Осознаю всю мелочность и никчемность этих слов, но кому хочется выступить в роли сорокалетней неудачницы, всю жизнь просидевшей у маминой юбки?
– Думаешь, мне было легко отпустить тебя на тренировки с Марджори? – подается вперед Мутти.
Я хмурю брови. Странно, что я упустила такую важную деталь. Ни разу не пришло в голову рассмотреть ситуацию с этой стороны.
– Одно из самых трудных решений, что мне приходилось принимать в жизни, – вздыхает Мутти.
– Правда?
– Еще бы! Ты так рвалась уехать из дома и учиться у Марджори.
– Мутти, ты не виновата! Меня сильно огорчал папа.

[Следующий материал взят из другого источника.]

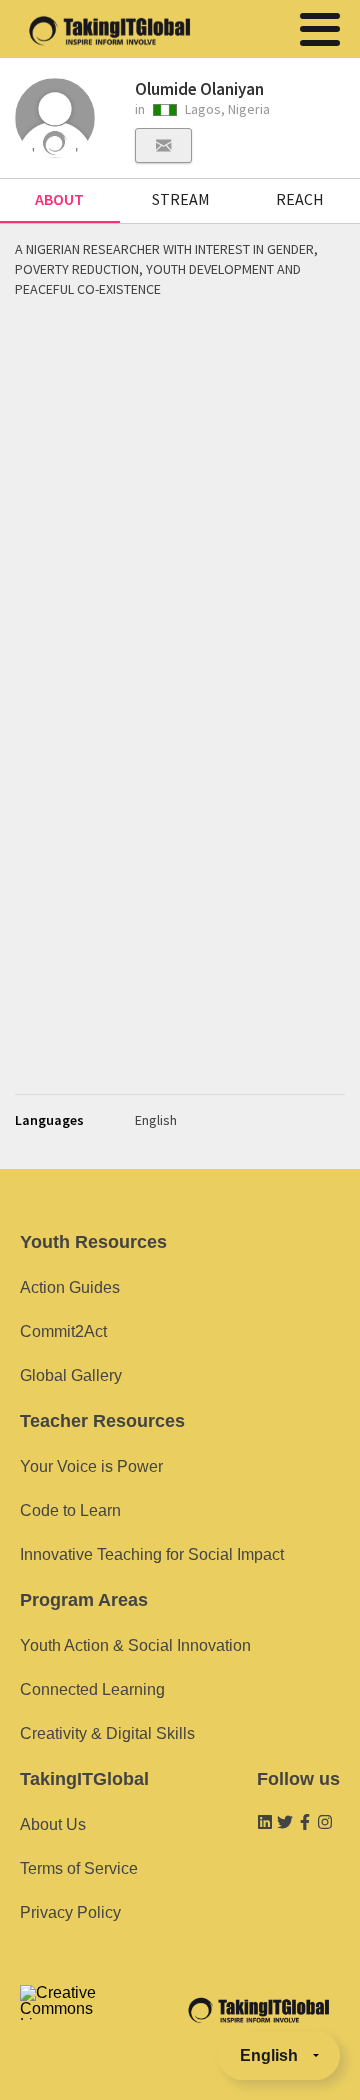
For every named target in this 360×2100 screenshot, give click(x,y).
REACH (300, 199)
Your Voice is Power (91, 1466)
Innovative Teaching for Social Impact (152, 1554)
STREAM (181, 199)
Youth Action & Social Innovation (135, 1645)
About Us (53, 1824)
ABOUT (59, 199)
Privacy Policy (70, 1912)
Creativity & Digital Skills (107, 1733)
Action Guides (70, 1287)
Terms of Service (79, 1868)
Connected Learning (92, 1689)
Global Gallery (71, 1375)
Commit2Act (63, 1331)
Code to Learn (70, 1510)
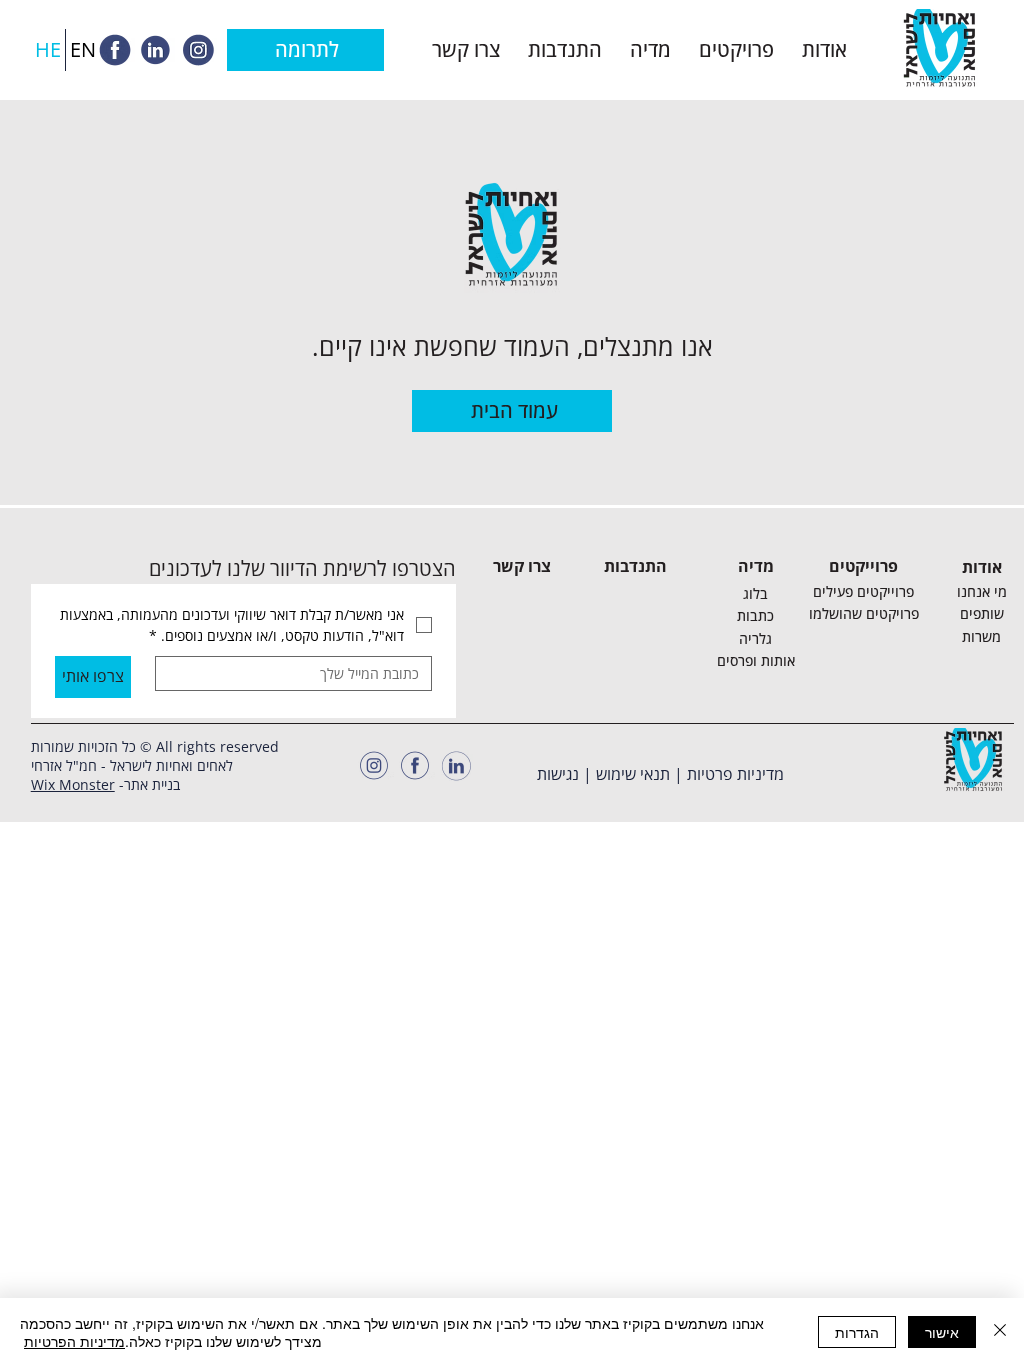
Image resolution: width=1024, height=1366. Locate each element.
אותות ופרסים (756, 660)
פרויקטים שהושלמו (864, 613)
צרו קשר (522, 566)
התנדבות (635, 566)
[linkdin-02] (156, 50)
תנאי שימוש (633, 774)
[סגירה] (1000, 1332)
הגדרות (857, 1332)
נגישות (558, 774)
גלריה (755, 638)
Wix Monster (73, 784)
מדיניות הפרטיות (74, 1341)
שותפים (982, 613)
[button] (824, 49)
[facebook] (115, 50)
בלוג (755, 593)
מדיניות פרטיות (735, 774)
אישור (942, 1332)
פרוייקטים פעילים (863, 591)
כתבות (755, 615)
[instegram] (197, 50)
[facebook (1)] (415, 766)
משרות (981, 636)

– А мне было так обидно. И представь, что пришлось пережить отцу. Подумай только, признать, что Марджори как тренер лучше и твое место рядом с ней, а не с нами! Но отец поступил мудро, потому что пекся о твоем благе. И меня убедил, а ведь я не хотела тебя отпускать. Боялась, что Марджори займет в твоем сердце мое место. Разумеется, этого не случилось.
Я в изумлении смотрю на Мутти.
Она права. Я полюбила Марджори, мне нравилась жизнь в общежитии, тренировки и все, что нас окружало. До того как произошел несчастный случай. И вот я уже восемнадцать лет не общаюсь с Марджори, а сижу в гостиной с Мутти, и нет для меня человека роднее.

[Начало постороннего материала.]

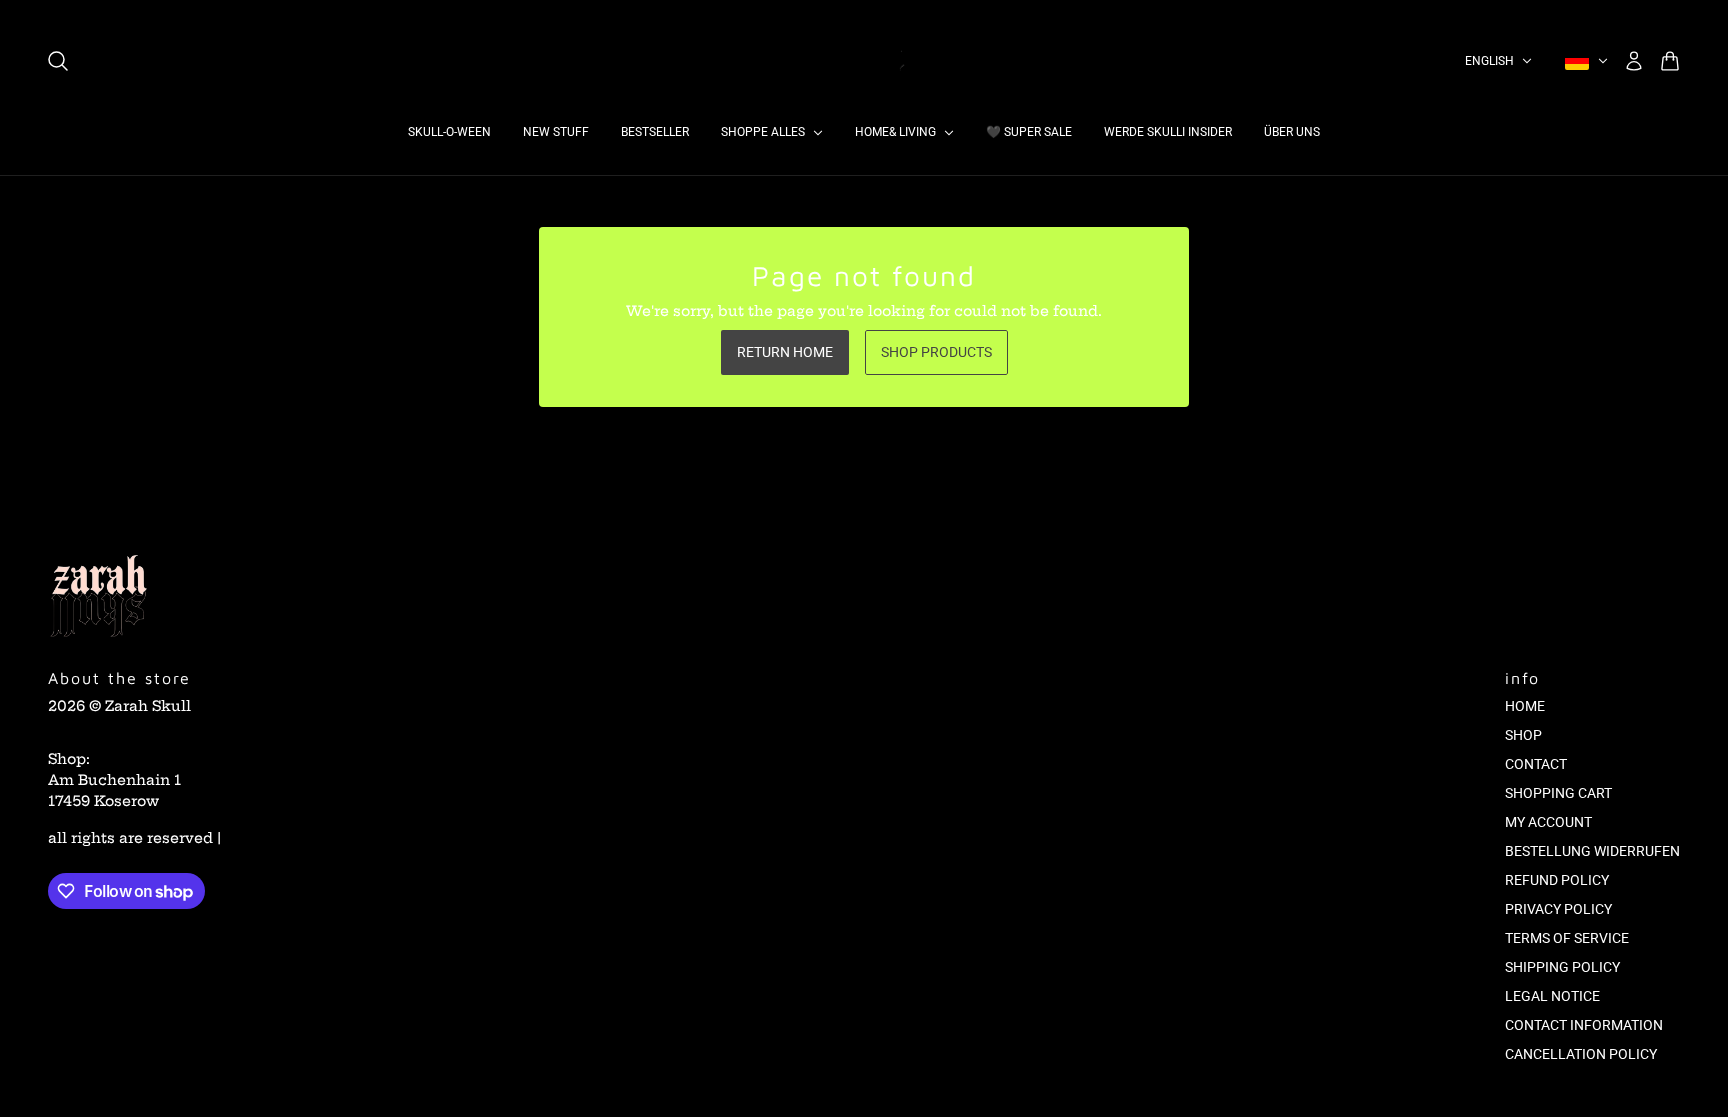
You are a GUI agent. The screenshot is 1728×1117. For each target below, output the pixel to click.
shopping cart (1558, 793)
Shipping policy (1562, 967)
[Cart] (1670, 61)
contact (1536, 764)
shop (1523, 735)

– Милая, Ева влипла в неприятную историю. Дело серьезное.
– Думаешь, я не понимаю?
– Единственный выход – увезти девочку отсюда. Не хочешь, чтобы она жила с Роджером? И не надо. Действительно, это слишком далеко. Но Натали – другое дело! Где она работает, в Колумбии?
– Да. – Я старательно изучаю сложенные на коленях руки.
– Не больше часа езды. Умоляю, позвони ей скорей!
– Хорошо, Мутти.
– Обещаешь?
– Да. Обязательно позвоню. Ведь с тех пор как она мне звонила, многое изменилось.
Мутти энергично кивает, и я вижу, как колышется вино в ее бокале.
– Правильное решение. И, несомненно, лучшее в мире противоядие от влияния скверных мальчишек. Вот увидишь, оно спасет Еву.
– Если только она не сломает шею.
– Прекрати, Аннемари! – возмущается Мутти.
– Ладно-ладно, прости. – Я выпиваю до дна второй бокал, и на сей раз Мутти больше не наливает.
* * *
Ева возвращается домой в половине двенадцатого, заходит через черный ход, вешает на крючок куртку и сразу поднимается наверх. Мы с Мутти переглядываемся и дружно направляемся к вешалке.
Поднимаю рукав куртки и принюхиваюсь: нет, пахнет только табаком. Слава богу!
Мутти тоже настороженно водит носом.
– Да, сигареты, – кивает Мутти. Она роется в левом наружном кармане и извлекает пригоршню всякой всячины. Разжимает ладонь и разглядывает две мятные жевательные резинки, несколько монеток и мятый клочок бумаги, который аккуратно разглаживает.
– Билет в кино на сегодняшний вечерний сеанс.
– Слава богу! – повторяю я, засовывая руку в правый карман.